- Your goal: Below are the entries. Transcribe exactly the lines from the one with "Instruction: Open the contact" through the one with "You are a computer-use agent. Viewport: 2576px", ends included, and leave out all others.

- Records provided:
--- START ---

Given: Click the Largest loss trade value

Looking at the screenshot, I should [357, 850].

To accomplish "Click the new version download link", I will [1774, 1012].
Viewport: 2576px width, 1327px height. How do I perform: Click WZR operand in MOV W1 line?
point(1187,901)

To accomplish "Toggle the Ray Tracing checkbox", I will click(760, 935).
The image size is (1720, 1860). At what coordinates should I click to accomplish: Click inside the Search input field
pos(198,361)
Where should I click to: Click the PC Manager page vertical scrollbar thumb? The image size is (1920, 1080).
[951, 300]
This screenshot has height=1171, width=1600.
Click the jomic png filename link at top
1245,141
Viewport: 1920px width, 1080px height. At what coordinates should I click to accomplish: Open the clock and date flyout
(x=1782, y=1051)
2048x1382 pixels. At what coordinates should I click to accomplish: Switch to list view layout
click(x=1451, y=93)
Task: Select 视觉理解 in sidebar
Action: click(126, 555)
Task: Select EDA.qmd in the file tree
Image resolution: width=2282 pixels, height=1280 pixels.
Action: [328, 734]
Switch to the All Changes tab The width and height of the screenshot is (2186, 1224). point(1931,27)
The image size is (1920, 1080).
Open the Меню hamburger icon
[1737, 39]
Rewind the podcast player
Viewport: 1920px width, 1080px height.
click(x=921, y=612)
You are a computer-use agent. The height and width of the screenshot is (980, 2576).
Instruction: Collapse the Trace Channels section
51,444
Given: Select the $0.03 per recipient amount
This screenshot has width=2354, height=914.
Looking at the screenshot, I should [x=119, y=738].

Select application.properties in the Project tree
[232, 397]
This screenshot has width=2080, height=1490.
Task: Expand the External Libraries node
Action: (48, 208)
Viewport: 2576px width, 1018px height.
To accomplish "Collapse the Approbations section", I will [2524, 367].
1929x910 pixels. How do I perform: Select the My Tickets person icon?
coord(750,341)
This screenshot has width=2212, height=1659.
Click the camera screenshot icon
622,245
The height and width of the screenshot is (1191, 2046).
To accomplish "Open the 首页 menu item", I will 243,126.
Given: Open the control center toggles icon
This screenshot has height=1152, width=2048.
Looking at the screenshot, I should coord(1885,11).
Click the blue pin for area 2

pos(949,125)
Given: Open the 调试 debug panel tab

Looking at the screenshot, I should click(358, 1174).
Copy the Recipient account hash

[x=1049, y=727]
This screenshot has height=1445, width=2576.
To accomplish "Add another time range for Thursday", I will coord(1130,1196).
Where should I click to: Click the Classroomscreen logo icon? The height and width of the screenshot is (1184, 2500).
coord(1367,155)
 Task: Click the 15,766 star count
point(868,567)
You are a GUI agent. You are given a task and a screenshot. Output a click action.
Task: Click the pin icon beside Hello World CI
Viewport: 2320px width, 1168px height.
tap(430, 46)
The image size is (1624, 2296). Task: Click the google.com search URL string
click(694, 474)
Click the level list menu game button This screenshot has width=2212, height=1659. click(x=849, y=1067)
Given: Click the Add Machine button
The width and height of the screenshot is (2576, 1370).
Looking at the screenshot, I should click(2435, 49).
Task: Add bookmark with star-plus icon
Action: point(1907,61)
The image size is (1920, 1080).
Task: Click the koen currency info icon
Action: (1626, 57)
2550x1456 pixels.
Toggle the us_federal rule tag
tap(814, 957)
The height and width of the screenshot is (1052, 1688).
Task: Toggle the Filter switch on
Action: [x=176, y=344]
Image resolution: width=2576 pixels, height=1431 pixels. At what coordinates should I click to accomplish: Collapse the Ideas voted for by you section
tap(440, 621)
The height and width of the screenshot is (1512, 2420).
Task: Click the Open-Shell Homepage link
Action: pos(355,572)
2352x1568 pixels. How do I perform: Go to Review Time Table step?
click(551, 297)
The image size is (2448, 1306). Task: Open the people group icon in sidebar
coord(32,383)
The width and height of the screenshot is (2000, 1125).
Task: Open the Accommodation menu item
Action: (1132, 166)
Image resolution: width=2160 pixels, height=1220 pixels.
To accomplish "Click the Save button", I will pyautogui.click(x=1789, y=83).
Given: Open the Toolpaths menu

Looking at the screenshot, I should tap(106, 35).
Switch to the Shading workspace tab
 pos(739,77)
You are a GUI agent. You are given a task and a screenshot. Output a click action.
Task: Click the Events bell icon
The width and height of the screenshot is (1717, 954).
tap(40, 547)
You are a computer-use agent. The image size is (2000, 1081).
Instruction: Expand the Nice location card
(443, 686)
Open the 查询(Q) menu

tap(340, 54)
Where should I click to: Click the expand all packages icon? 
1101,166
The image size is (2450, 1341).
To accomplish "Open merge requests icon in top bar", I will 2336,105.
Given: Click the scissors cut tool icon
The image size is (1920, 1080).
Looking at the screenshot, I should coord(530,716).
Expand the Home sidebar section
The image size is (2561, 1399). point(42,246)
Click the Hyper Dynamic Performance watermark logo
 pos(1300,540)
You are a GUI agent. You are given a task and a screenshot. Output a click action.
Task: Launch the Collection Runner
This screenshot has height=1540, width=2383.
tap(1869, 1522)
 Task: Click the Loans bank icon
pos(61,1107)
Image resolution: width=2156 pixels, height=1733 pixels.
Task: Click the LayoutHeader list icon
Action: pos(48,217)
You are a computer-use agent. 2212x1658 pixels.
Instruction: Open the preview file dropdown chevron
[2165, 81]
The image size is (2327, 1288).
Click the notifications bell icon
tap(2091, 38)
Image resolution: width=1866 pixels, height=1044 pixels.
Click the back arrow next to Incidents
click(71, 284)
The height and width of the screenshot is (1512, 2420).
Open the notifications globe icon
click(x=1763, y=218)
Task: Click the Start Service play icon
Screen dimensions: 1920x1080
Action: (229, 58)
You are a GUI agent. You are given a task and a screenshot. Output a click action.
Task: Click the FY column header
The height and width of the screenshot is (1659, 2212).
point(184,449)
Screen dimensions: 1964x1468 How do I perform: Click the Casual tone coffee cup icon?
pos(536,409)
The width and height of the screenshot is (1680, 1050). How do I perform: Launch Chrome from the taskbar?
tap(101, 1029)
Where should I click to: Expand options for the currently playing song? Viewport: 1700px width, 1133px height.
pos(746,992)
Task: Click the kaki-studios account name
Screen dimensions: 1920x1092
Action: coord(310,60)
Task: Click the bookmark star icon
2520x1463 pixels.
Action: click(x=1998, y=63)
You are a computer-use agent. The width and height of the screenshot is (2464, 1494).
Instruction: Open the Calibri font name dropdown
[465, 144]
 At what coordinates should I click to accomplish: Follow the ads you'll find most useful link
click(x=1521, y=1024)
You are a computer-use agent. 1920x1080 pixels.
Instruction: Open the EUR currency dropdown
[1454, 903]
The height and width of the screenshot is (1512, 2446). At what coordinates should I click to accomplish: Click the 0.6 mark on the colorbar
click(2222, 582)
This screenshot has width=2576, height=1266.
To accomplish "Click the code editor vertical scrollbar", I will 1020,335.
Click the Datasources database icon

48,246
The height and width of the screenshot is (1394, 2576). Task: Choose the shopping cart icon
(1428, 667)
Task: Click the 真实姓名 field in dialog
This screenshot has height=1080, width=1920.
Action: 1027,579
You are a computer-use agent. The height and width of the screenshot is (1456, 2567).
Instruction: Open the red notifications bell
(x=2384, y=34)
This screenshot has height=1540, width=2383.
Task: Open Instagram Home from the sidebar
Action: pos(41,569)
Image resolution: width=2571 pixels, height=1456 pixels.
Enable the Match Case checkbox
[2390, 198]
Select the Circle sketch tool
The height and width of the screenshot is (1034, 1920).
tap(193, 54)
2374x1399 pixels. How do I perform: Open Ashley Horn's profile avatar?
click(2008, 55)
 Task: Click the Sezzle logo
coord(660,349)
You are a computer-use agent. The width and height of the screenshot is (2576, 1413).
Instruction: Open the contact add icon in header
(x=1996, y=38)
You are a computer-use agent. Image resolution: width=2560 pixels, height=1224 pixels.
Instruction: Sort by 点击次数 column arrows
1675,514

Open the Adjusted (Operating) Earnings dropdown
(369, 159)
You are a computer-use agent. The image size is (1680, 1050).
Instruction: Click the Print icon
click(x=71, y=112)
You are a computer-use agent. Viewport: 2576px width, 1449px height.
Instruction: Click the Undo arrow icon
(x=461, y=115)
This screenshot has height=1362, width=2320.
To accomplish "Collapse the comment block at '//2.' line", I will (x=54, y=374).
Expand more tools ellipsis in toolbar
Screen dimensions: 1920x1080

--- END ---

- Your solution:
Instruction: Open the contact add icon in header
(x=1996, y=38)
You are a computer-use agent. Image resolution: width=2560 pixels, height=1224 pixels.
Instruction: Sort by 点击次数 column arrows
1675,514

Open the Adjusted (Operating) Earnings dropdown
(369, 159)
You are a computer-use agent. The image size is (1680, 1050).
Instruction: Click the Print icon
click(x=71, y=112)
You are a computer-use agent. Viewport: 2576px width, 1449px height.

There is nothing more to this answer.